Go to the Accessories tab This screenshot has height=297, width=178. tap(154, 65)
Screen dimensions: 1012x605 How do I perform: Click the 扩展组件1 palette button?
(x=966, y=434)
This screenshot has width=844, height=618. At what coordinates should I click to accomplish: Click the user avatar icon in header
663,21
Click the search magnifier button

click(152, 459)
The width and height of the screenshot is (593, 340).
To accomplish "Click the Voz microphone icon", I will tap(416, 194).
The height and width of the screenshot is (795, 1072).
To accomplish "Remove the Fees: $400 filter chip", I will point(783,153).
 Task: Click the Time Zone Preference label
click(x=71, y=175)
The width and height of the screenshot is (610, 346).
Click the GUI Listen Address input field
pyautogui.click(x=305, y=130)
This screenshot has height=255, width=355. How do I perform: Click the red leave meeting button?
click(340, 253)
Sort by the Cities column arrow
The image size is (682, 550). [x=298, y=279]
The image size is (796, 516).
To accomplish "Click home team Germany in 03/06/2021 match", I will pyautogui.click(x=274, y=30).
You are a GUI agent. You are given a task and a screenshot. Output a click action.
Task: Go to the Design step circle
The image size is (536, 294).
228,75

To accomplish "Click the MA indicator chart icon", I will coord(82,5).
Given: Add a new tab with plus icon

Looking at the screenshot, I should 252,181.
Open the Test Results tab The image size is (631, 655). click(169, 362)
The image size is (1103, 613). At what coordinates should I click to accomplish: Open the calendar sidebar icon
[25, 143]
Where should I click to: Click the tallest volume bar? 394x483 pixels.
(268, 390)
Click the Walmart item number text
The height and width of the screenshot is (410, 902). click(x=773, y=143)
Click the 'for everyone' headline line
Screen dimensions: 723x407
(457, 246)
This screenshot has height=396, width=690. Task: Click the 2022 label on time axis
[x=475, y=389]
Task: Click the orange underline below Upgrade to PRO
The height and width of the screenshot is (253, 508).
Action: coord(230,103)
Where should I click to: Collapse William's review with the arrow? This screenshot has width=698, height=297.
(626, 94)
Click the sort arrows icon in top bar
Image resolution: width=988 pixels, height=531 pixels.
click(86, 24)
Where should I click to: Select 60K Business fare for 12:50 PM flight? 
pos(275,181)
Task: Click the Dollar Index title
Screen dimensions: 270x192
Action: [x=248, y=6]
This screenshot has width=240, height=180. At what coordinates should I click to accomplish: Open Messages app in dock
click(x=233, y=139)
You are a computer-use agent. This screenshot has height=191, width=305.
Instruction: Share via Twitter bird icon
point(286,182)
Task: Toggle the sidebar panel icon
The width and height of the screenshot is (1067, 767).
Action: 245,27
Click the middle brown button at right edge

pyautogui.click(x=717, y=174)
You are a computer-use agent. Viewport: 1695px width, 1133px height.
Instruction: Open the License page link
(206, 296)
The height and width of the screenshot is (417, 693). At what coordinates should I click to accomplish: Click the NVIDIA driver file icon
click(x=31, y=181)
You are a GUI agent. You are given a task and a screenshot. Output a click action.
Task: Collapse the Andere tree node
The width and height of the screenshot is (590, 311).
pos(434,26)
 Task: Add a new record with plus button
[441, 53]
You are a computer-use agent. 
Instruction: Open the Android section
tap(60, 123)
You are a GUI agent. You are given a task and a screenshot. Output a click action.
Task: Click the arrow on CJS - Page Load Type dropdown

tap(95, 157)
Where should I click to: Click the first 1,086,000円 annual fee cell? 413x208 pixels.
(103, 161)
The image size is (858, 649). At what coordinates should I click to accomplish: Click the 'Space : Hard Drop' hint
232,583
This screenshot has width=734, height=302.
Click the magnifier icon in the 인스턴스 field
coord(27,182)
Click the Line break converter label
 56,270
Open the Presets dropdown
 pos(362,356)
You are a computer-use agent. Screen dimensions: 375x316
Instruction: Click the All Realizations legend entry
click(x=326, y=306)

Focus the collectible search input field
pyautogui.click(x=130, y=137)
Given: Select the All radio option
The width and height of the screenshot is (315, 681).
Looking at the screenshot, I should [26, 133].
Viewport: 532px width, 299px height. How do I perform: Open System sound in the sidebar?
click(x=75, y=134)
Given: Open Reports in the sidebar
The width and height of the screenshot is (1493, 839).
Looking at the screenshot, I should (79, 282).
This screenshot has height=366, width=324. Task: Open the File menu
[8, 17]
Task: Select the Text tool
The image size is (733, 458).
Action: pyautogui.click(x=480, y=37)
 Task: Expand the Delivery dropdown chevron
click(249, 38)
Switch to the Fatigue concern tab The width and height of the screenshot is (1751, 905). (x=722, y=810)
+ + + + +
*DESCRIPTION OF THE TASK*
Set down the records verbatim, from the line containing "This screenshot has width=240, height=180." through the line containing "pyautogui.click(x=717, y=174)", inclusive.

*THE SOLUTION*
This screenshot has width=240, height=180. At what coordinates should I click to accomplish: Open Messages app in dock
click(x=233, y=139)
You are a computer-use agent. This screenshot has height=191, width=305.
Instruction: Share via Twitter bird icon
point(286,182)
Task: Toggle the sidebar panel icon
The width and height of the screenshot is (1067, 767).
Action: 245,27
Click the middle brown button at right edge

pyautogui.click(x=717, y=174)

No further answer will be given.